Introduction…
Container technology has picked-up in the market with major players viz., Docker, Rkt, LXC etc. This technology resolves quite a few critical Business challenges, by speeding up the time to market of the Software applications and it’s Operations. The Legacy businesses who still use old school Software Development methodologies, would need to adapt to this new phenomenon of developing, deploying and managing the software workloads, to keep up with the ever changing technology landscape. In the below sections, I have tried to highlight security challenges that the Container technology brings in.

Above image is an analogy to compare application containers with the actual physical containers that are used for packaging and shipping goods and also isolating the goods in other containers.
Note: It will be useful if you have some basic knowledge of the Linux namespaces to understand the below container security issues.
What are Application Containers and Why use them?
Container technology is a form of Virtualisation, which aims for efficient usage of the hardware and multi-tenancy. Below definition from the NIST-SP (800-190) guidance, best describes the container technology.
As per NIST guidance (800-190) – Containers provide portable, reusable and automatable way to package and run applications.
What the above definition implies?
Instead of developing large monolithic applications, it is best advised to split an application into microservices and package each application in it’s own container, so that it can be managed efficiently. By Packaging applications into smaller containers gives the below benefits:
- Portability across different infrastructure viz., various Cloud platforms and On-Premise infrastructure.
- Faster time to market the software i.e., develop, test and release quickly.
- Easy Patching and updates to the OS, Infrastructure and applications.
Brief Overview of the Container Architecture:
Below is the simplistic architecture view of Single-container & Single host architecture for the ease of understanding.
To run an application (say a WordPress website) in a container, one would need to get a relevant WordPress Image from the container Image repository or hub. The first layer in the image is the minimalistic base OS distro viz., Alpine, BusyBox etc., the second layer in the image could be a webserver viz., Nginx, Tomcat etc. and the 3rd layer will be your WordPress application. The container can be hosted on a Virtual machine (node) or directly upon the bare metal (Host OS) depending on your deployment strategy. A Container Runtime mediates the container communications with the Shared Kernel of the Host OS viz., networking, CPU shares etc.
Note: For running a WordPress application you would need to get some database viz., MySQL. There are lots of articles available online for installing WordPress, step by step.
Managing Container Workload: Now for running a desired number of containers to serve your website traffic, you would need to spin-up number of containers and spread the workload across different nodes (Virtual machines). There are few cotnainer workload orchestrators viz., Kubernetes, Redhat OpenShift, Docker Swarm etc., that can manage this better. There is lots that can be written about container orchestration architecture however my focus in this article is on the core container security issues.
So what are the major Architectural components:
- Container Images
- Image Repository or Hub
- Container Runtime layer.
- Host OS (Kernel, resources etc.)
- Application (above example your WordPress website)

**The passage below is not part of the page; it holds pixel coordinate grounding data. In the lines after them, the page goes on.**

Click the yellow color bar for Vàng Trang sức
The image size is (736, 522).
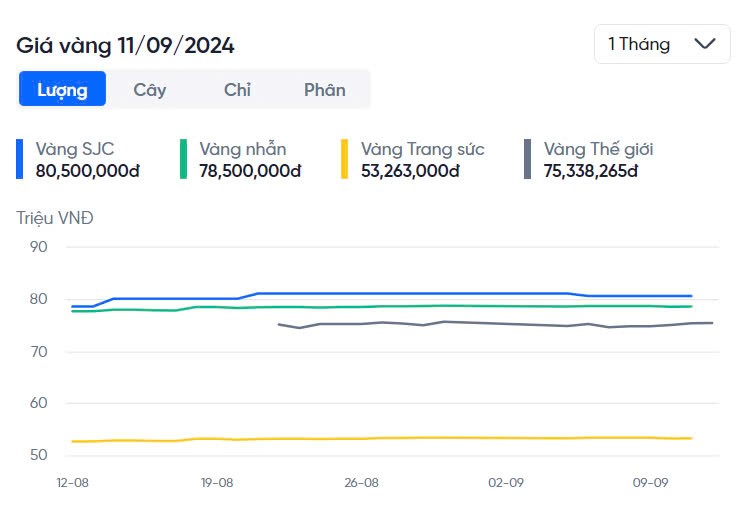pyautogui.click(x=345, y=159)
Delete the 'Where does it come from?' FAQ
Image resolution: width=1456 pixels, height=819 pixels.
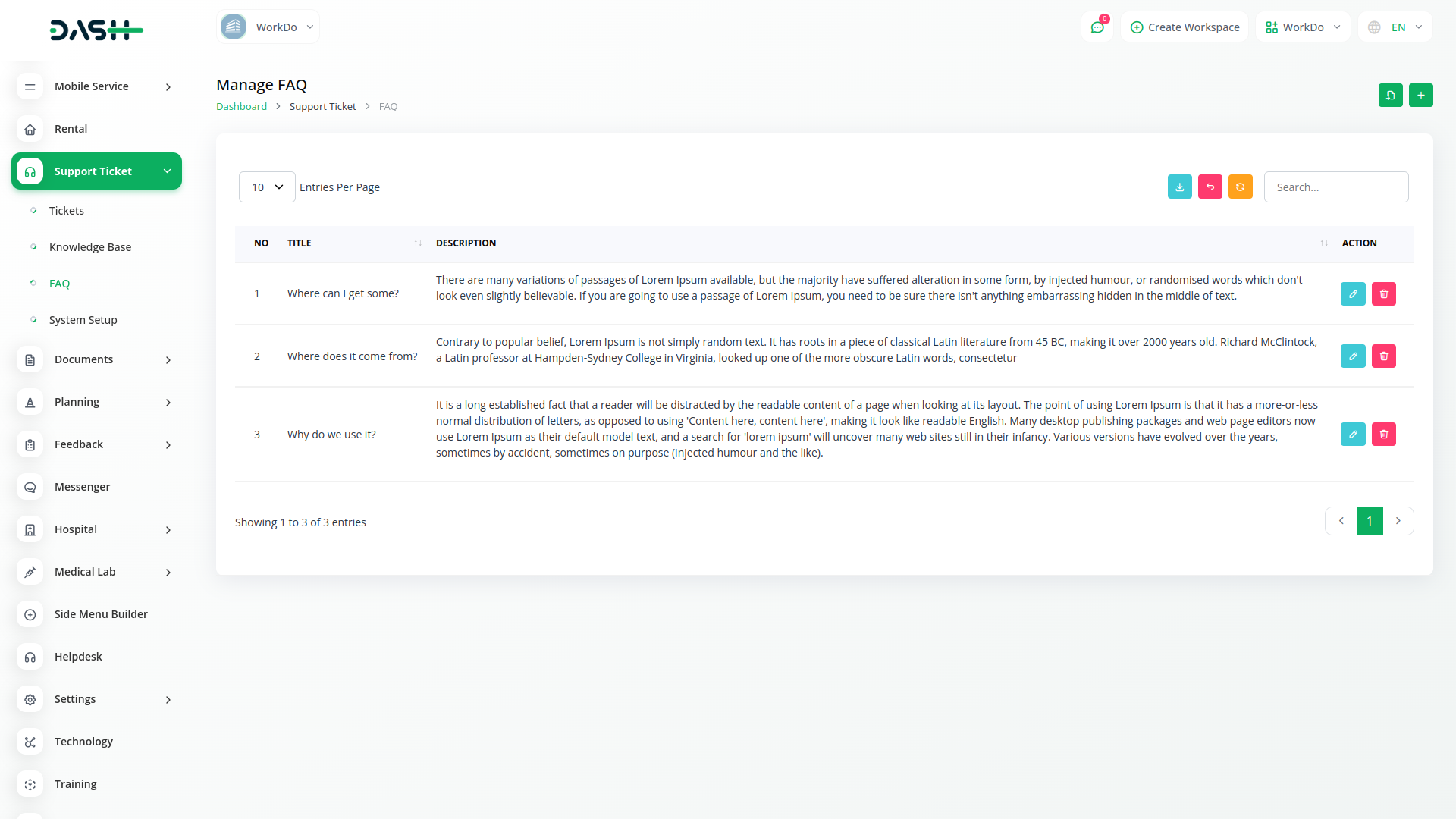(x=1383, y=356)
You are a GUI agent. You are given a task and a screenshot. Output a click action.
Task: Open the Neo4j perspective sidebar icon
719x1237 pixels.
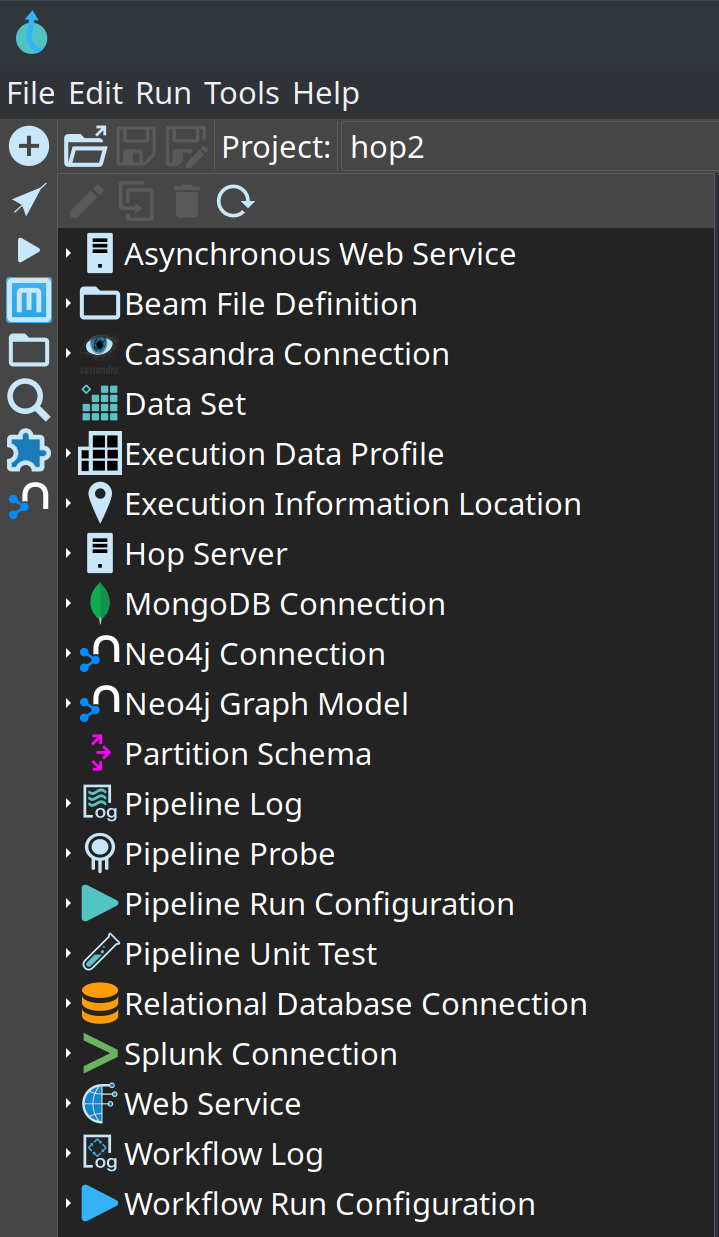(29, 500)
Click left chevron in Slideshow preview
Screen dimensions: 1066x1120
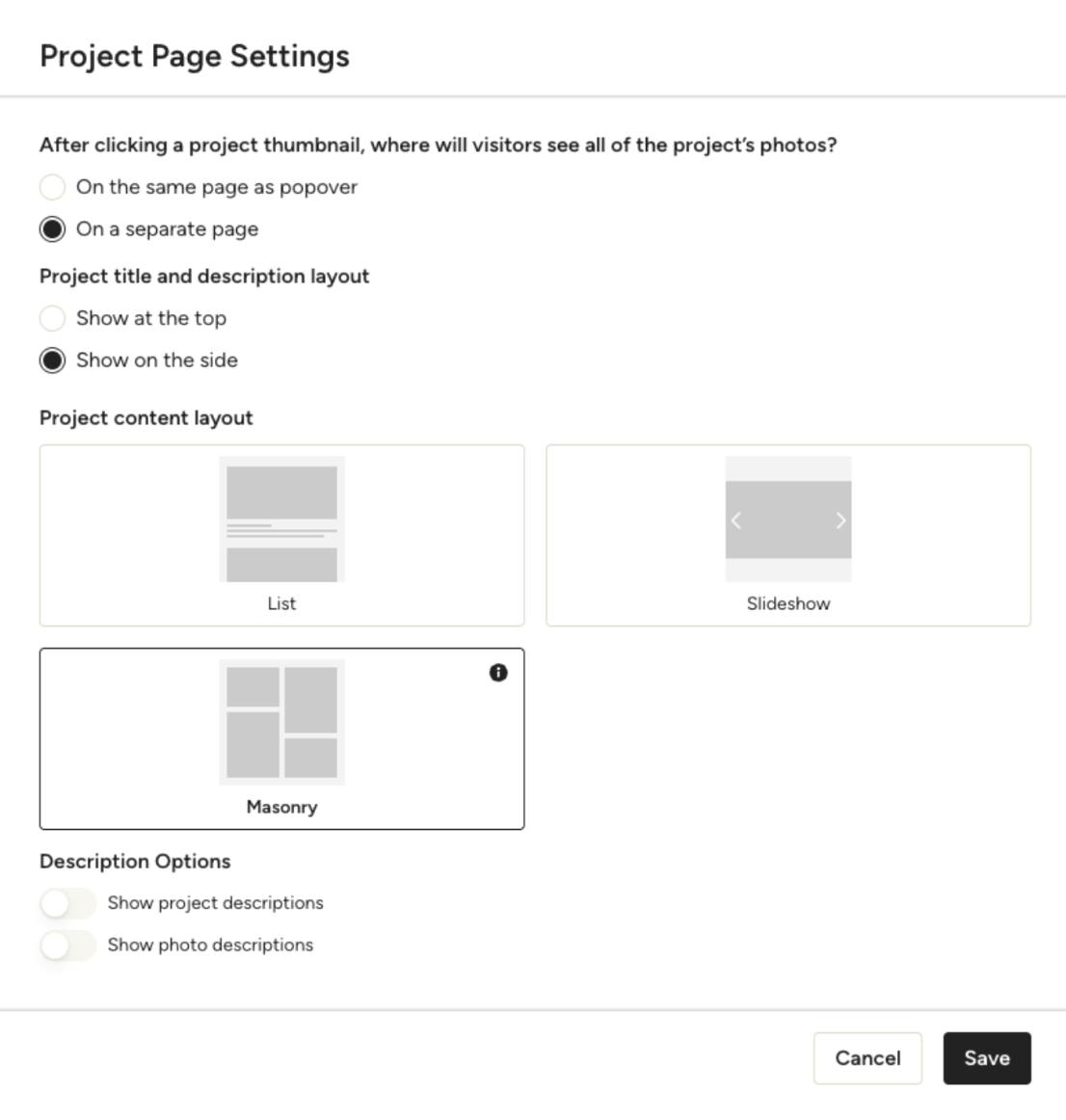pos(736,520)
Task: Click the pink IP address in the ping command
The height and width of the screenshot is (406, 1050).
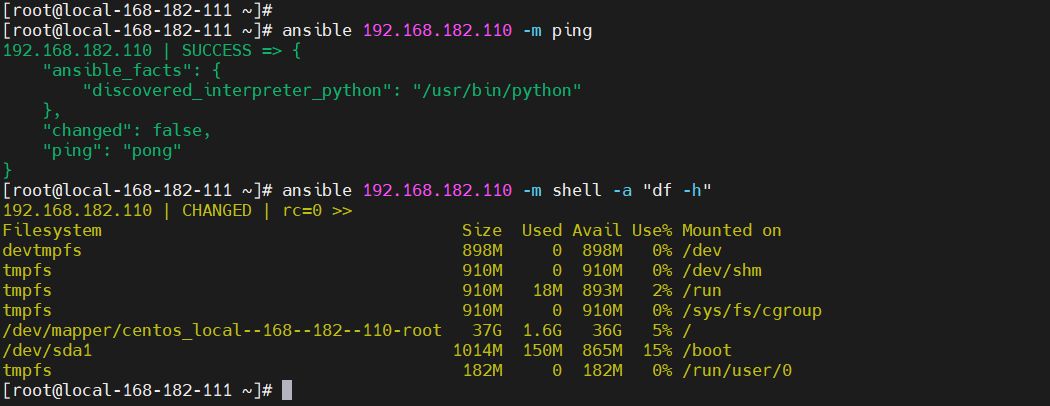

What are the security issues?
- Inter-Container communication:
- Although the container technology enables process isolation in between the containers by using namespaces and restricts access by using control groups there are still some challenges around environment misconfiguration which could lead to serious issues viz., data exfiltration, unintended cross container communication etc. There needs to be container aware traffic monitoring i.e., network as well as process to address this issue.
- Container Image Issues:
- The images used to build containers, use layering concept where there is a base image, on top of which other application specific layers are added i.e., webserver, libraries etc. If the base image has vulnerabilities then your application inherits the same. The base image could have vulnerabilities that are not patched.
- The image could have been misconfigured which may give a user privileged access.
- There could be embedded malware in the image which could help exfiltrate data from the compromised container to some malicious destination.
- To overcome this, the images need to be scanned regularly.
- Container Image Registry Issues:
- There are quite a few Image registry issues around confidentiality, Integrity and availability viz., registries being tampered, users not Authenticated and/or Authorised, MITM attack against images checked-in to registries over unencrypted channel.
- Web Application Issues:
- There could be web app issues viz., SQL injection, XSS etc. which could compromise a container and there by whole cluster and the environment.
- A Vulnerability scanner is advised to iron out the issues right in the development phase.
- Host OS Issues:
- There could be attacks on the Host OS if containers are misconfigured which could tamper files, databases etc. on the Host OS. Also there are risks to the Shared Kernel.
- The Host needs to be hardened with minimal access to the containers as per the principle of least privilege.
Summary:
The Container technology provides a great opportunity in the development phase where developers can identify and fix the vulnerabilities as highlighted by the scanning tools. Container Images needs to be vetted before building containers. Applying the principle of least privilege to the containers so that rogue containers cannot join or tamper a cluster. Organisations need to leverage Container monitoring tools for profiling containers i.e., what a good container looks like and alerting suspicious or anomalous traffic around network calls, filesystem changes etc.